Während ich mich vor und nach meinem Vorstellungsgespräch noch weiter in der isländischen Musikszene und allem drum und dran umsah, stieß ich auf den Film “Backyard”. Der entstand aus einer Idee vom FM Belfast-Mitglied Árni Rúnar, der eine kleine Gartenlaube hatte, diese mit einer Menge Soundequipment vollstopfte und die Idee hatte zur Culture Night 2009 in Reykjavik ein paar befreundete Bands einfach live spielen zu lassen und zu recorden. Dabei entstand diese Aufnahme von Retro Stefson, welche ich gerade unglaublich feiere.
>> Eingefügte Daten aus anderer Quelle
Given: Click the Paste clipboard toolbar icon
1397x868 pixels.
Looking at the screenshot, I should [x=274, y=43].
Mein bester virtueller Musikfreund Hypemachine brachte mich zur besten Neuentdeckung der Woche: Milow Greene. Letzte Woche war nämlich deren Album als Vorvorpremiere nur dort zu hören. Das Debut (welches übrigens ein wunderschönes Cover haben wird) wird in zwei Wochen offiziell veröffentlicht und ich habe es natürlich schon vorbestellt und freue mich wie Bolle auf den Freitag, an dem es mir zugestellt wird. Aber “1957” ist eine super schöne und eigentlich die perfekte erste Single. Mit diesem unglaublich schönen, ruhigen Pop-Rock zum wegträumen konnte ich mal wieder einen Freund und über ihn unsere kleine Indicado-Crew begeistern. (Click für noch neueres Video von heute gestern).
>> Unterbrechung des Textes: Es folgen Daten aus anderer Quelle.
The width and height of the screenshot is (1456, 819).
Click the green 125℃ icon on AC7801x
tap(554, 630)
Brandheiß und isländisch sind jetzt endlich auch Samaris. Nachdem ich wohl ein ganzes Jahr darauf warte, dass die blutjunge Band endlich mehr kommt, als diese eine EP, die auf Soudcloud herumlungert und man nur in islädischen Onlineshops laden kann. (Ich stellte die übrigens hier schon mal vor). Irgendwie begleitete mich diese EP auch fast die ganze Zeit durch Finnland. Ich hörte sie dort rauf und runter, Zeiten in denen ich eigenes Internet hatte. Jetzt also dieser überirdische Sound in Videoform gepresst. Und was für ein Video, da sage selbst ich: schick schick.

Darüber hinaus mein Kampfsong zur heutigen letzten Prüfung: FM Belfast “Underwear”. Der Typ in der ersten Einstellung ist der Árni vom Backyard-Film. Im Film geht die Band bei dem Song aber mehr ab.